EXERCISE BRIEF
A word-for-word copy of the entries below is required.

Stored data
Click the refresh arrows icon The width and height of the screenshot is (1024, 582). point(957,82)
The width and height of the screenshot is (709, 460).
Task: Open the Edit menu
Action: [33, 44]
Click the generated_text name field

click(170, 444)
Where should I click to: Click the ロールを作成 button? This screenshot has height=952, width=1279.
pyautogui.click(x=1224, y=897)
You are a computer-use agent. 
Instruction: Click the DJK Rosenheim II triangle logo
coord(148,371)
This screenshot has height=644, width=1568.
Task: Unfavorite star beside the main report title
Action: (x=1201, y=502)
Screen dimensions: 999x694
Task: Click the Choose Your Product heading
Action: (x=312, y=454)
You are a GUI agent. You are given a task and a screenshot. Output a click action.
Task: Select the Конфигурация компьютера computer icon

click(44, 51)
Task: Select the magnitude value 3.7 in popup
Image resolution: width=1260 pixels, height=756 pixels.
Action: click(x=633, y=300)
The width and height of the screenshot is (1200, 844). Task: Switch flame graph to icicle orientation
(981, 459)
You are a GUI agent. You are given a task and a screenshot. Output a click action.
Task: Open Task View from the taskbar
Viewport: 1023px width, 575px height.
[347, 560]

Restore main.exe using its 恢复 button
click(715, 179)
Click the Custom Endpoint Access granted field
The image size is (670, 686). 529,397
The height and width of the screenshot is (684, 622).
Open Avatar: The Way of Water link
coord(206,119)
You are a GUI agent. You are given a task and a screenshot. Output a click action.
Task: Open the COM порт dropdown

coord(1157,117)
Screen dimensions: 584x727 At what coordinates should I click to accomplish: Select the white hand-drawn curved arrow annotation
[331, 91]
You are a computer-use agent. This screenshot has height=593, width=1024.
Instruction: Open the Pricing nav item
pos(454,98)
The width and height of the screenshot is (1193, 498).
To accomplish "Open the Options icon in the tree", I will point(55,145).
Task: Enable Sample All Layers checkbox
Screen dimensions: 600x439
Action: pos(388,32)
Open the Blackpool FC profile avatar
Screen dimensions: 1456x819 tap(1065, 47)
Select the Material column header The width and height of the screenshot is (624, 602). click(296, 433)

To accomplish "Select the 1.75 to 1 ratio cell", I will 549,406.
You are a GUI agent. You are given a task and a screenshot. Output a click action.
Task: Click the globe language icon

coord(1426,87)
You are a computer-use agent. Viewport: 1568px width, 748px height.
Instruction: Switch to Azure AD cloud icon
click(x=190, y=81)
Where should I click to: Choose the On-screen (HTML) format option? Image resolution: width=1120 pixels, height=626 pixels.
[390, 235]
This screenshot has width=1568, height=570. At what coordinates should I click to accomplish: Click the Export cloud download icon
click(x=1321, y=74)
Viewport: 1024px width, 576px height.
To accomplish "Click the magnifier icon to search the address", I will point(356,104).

RESPONSE AREA
Click the refresh arrows icon The width and height of the screenshot is (1024, 582). point(957,82)
The width and height of the screenshot is (709, 460).
Task: Open the Edit menu
Action: [33, 44]
Click the generated_text name field

click(170, 444)
Where should I click to: Click the ロールを作成 button? This screenshot has height=952, width=1279.
pyautogui.click(x=1224, y=897)
You are a computer-use agent. 
Instruction: Click the DJK Rosenheim II triangle logo
coord(148,371)
This screenshot has height=644, width=1568.
Task: Unfavorite star beside the main report title
Action: (x=1201, y=502)
Screen dimensions: 999x694
Task: Click the Choose Your Product heading
Action: (x=312, y=454)
You are a GUI agent. You are given a task and a screenshot. Output a click action.
Task: Select the Конфигурация компьютера computer icon

click(44, 51)
Task: Select the magnitude value 3.7 in popup
Image resolution: width=1260 pixels, height=756 pixels.
Action: click(x=633, y=300)
The width and height of the screenshot is (1200, 844). Task: Switch flame graph to icicle orientation
(981, 459)
You are a GUI agent. You are given a task and a screenshot. Output a click action.
Task: Open Task View from the taskbar
Viewport: 1023px width, 575px height.
[347, 560]

Restore main.exe using its 恢复 button
click(715, 179)
Click the Custom Endpoint Access granted field
The image size is (670, 686). 529,397
The height and width of the screenshot is (684, 622).
Open Avatar: The Way of Water link
coord(206,119)
You are a GUI agent. You are given a task and a screenshot. Output a click action.
Task: Open the COM порт dropdown

coord(1157,117)
Screen dimensions: 584x727 At what coordinates should I click to accomplish: Select the white hand-drawn curved arrow annotation
[331, 91]
You are a computer-use agent. This screenshot has height=593, width=1024.
Instruction: Open the Pricing nav item
pos(454,98)
The width and height of the screenshot is (1193, 498).
To accomplish "Open the Options icon in the tree", I will point(55,145).
Task: Enable Sample All Layers checkbox
Screen dimensions: 600x439
Action: pos(388,32)
Open the Blackpool FC profile avatar
Screen dimensions: 1456x819 tap(1065, 47)
Select the Material column header The width and height of the screenshot is (624, 602). click(296, 433)

To accomplish "Select the 1.75 to 1 ratio cell", I will 549,406.
You are a GUI agent. You are given a task and a screenshot. Output a click action.
Task: Click the globe language icon

coord(1426,87)
You are a computer-use agent. Viewport: 1568px width, 748px height.
Instruction: Switch to Azure AD cloud icon
click(x=190, y=81)
Where should I click to: Choose the On-screen (HTML) format option? Image resolution: width=1120 pixels, height=626 pixels.
[390, 235]
This screenshot has width=1568, height=570. At what coordinates should I click to accomplish: Click the Export cloud download icon
click(x=1321, y=74)
Viewport: 1024px width, 576px height.
To accomplish "Click the magnifier icon to search the address", I will point(356,104).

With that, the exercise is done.